M. Jean Arthuis, ministre de l'économie et des finances. Monsieur Sérusclat, comme vous le savez, le Gouvernement a pris des dispositions pour faire face au développement des sectes. C'est dans cet esprit qu'a été institué un observatoire, notamment à la suite du rapport déposé par M. Alain Gest, rapporteur d'une commission d'enquête à l'Assemblée nationale. Un tel outil est, en effet, indispensable dès lors que la connaissance de ces organisations et de leurs agissements constitue le préalable à toute action efficace.
S'agissant des subventions, sachez, monsieur le sénateur, que MM. Drut, Barrot et Gaymard font preuve d'une extrême diligence, et dès qu'il y a doute, il est procédé aux investigations nécessaires.

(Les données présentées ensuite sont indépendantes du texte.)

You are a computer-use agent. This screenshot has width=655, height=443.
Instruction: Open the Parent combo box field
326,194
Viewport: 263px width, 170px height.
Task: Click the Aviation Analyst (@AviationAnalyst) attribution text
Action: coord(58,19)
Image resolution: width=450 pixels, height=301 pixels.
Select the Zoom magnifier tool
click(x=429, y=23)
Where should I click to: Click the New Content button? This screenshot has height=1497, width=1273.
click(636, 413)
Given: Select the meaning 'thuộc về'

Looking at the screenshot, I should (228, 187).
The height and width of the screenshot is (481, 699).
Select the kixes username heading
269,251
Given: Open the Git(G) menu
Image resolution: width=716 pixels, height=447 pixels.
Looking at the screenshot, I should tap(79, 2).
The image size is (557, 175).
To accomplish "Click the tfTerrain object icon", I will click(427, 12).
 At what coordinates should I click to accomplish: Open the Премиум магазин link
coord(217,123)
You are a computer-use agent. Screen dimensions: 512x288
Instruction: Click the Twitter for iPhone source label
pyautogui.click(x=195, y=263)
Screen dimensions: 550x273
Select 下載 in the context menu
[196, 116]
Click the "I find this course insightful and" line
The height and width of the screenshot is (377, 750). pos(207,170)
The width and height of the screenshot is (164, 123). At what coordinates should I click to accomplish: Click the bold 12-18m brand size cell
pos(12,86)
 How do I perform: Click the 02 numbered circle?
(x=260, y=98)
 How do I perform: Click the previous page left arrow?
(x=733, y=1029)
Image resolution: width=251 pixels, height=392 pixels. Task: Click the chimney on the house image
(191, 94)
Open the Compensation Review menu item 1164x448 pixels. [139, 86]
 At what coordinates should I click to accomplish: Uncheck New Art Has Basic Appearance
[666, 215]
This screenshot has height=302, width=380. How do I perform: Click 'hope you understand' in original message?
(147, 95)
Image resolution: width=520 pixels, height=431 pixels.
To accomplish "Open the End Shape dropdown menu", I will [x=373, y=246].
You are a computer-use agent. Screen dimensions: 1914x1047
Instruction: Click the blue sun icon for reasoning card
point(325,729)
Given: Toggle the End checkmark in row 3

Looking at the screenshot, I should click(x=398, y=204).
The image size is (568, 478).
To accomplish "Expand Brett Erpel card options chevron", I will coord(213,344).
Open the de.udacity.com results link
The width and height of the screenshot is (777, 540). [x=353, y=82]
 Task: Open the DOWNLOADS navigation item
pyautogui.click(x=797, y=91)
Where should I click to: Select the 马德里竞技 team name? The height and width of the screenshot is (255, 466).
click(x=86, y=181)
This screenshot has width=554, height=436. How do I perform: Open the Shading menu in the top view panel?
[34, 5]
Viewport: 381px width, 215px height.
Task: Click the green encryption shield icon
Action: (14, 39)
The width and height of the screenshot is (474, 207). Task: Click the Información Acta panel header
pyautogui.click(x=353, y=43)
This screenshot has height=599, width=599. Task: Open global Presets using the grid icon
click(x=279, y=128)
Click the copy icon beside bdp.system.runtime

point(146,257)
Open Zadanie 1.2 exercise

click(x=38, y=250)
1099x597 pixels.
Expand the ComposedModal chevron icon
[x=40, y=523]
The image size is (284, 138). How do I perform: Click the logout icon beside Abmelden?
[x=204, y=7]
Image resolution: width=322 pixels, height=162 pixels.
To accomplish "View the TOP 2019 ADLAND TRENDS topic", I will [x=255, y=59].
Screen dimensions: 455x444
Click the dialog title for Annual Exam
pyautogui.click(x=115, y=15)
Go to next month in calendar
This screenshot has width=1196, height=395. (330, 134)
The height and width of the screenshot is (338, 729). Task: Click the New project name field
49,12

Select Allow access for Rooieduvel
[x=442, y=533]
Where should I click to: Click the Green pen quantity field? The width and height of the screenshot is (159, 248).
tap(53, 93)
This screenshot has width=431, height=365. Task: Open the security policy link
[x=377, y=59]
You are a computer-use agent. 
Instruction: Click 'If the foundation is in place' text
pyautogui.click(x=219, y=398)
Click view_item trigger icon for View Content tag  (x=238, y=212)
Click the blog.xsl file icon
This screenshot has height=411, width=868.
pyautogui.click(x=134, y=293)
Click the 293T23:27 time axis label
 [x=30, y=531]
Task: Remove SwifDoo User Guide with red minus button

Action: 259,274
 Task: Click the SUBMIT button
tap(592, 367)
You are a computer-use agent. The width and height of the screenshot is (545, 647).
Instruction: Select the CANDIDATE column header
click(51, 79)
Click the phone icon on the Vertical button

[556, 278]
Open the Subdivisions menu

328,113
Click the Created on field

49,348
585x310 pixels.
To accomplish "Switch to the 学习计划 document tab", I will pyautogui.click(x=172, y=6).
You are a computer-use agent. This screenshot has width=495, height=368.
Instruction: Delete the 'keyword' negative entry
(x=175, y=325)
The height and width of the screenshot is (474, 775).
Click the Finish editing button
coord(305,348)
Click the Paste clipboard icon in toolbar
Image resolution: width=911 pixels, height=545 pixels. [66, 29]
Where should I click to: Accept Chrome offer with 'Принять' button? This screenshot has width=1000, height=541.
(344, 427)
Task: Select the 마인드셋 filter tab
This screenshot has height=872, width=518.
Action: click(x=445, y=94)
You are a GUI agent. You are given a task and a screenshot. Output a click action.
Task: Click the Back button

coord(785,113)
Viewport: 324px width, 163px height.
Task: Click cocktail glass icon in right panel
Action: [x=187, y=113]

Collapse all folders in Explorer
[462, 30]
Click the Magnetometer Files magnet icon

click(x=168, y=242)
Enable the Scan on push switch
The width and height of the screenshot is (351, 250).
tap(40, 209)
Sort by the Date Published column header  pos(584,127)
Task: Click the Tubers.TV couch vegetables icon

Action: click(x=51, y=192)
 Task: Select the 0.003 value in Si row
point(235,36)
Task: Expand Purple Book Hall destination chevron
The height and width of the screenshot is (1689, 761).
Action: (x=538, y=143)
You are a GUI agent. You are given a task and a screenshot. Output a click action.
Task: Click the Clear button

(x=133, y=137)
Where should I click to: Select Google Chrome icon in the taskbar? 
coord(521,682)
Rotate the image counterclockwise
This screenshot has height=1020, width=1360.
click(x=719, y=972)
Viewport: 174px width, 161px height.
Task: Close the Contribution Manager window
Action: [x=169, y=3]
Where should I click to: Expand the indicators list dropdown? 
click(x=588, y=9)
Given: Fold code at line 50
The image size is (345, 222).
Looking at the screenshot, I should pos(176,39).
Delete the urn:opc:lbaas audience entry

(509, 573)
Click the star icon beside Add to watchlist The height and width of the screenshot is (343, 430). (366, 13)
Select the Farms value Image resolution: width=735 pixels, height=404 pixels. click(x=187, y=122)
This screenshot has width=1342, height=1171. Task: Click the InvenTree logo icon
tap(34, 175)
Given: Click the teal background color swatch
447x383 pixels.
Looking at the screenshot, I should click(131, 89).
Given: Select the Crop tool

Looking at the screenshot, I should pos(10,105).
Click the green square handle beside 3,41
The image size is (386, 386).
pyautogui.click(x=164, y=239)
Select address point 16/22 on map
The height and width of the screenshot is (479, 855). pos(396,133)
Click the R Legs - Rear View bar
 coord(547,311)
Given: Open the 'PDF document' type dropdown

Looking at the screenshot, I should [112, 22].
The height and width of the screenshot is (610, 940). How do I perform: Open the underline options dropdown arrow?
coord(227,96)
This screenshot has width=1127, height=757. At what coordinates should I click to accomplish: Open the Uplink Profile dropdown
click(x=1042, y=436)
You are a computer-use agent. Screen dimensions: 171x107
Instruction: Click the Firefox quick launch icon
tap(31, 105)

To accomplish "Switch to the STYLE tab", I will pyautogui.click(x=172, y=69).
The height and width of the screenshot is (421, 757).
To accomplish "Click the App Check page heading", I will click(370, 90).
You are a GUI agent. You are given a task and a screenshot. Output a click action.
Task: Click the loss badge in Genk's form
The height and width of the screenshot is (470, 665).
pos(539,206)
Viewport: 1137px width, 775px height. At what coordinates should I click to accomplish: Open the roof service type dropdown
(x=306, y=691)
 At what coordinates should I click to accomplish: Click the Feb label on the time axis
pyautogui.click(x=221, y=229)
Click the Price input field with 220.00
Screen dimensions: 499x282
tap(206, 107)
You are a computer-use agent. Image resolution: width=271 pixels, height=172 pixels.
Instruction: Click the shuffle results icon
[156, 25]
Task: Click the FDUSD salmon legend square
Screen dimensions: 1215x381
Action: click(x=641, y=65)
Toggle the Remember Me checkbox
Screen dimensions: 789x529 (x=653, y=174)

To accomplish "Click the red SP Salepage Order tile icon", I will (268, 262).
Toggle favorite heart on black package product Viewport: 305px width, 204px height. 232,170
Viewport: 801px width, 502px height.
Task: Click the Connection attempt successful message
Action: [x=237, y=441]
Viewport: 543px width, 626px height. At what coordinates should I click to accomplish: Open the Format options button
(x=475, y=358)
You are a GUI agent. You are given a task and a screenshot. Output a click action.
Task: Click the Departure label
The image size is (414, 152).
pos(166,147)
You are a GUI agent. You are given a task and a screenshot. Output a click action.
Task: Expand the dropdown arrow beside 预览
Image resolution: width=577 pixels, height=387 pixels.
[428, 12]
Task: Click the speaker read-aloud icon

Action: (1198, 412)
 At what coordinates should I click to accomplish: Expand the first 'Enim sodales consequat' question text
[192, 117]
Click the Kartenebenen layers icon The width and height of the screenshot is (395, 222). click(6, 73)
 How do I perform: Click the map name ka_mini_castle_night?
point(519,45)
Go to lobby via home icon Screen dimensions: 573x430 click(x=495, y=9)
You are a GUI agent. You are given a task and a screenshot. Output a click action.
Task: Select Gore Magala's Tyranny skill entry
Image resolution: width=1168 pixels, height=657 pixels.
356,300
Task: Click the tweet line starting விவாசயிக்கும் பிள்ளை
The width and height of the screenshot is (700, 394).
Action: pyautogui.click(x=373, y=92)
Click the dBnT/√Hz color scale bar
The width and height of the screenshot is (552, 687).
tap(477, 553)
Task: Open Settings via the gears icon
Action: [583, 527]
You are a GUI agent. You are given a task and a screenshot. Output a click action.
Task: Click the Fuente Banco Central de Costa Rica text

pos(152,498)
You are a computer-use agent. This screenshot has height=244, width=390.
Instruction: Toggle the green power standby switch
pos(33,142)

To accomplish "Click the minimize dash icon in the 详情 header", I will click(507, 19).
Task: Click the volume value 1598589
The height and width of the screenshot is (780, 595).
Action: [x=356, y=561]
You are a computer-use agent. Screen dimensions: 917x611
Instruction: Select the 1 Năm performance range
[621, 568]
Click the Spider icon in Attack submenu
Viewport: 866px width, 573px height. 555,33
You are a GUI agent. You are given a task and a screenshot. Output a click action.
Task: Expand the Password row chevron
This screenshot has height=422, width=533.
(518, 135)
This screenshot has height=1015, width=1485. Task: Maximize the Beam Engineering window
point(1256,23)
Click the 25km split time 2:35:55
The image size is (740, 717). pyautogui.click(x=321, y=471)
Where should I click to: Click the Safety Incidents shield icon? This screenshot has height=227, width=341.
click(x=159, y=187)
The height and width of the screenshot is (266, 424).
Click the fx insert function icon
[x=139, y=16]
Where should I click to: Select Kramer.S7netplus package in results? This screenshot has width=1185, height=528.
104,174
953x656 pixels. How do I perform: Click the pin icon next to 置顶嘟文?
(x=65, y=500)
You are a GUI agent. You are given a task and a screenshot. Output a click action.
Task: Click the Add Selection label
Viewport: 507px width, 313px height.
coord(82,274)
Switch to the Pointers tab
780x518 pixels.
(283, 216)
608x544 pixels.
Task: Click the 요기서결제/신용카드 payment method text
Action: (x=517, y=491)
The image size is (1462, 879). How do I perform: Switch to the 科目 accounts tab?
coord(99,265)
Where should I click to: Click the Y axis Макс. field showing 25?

Dans le cas de l'association que vous venez de citer, tout versement est aujourd'hui suspendu.
Vous avez également évoqué l'idée de recourir au contrôle fiscal. A cet égard, je ferai deux observations.
D'abord, nous devons éviter de concevoir le contrôle fiscal comme un instrument de police. Je vous laisse imaginer à quels dévoiements nous pourrions être conduits. (Très bien ! et applaudissements sur les travées de l'Union centriste, du RPR et des Républicains et Indépendants.) Le contrôle fiscal a pour objet de vérifier que les contribuables ont correctement rempli leurs obligations fiscales. Donc, n'en faisons pas un instrument de police.
M. Philippe François. Effectivement !
M. Jean Arthuis, ministre de l'économie et des finances. Cela étant dit, les associations sectaires ont fréquemment des activités lucratives, normalement passibles des impôts commerciaux. Cela conduit alors les services fiscaux à en programmer le contrôle.
Il n'y a pas si longtemps, vous avez appris qu'une secte a été liquidée à la suite d'un contrôle fiscal. Elle avait des activités lucratives, elle omettait d'assumer ses obligations fiscales et le poids de la dette ainsi mise en recouvrement a mis un terme à son existence.
S'agissant de l'association Le Patriache, les règles du secret fiscal - vous ne serez pas surpris que j'y fasse référence devant vous - ne me permettent pas de vous apporter des informations précises sur sa situation fiscale. Je tiens simplement à vous dire que, en cette matière, le Gouvernement entend assumer pleinement ses responsabilités et recourir aux moyens légaux dont il dispose pour combattre tous les abus et assurer la sécurité publique. (Applaudissements sur les travées de l'Union centriste, du RPR et des Républicains et Indépendants, ainsi que sur certaines travées du RDSE.)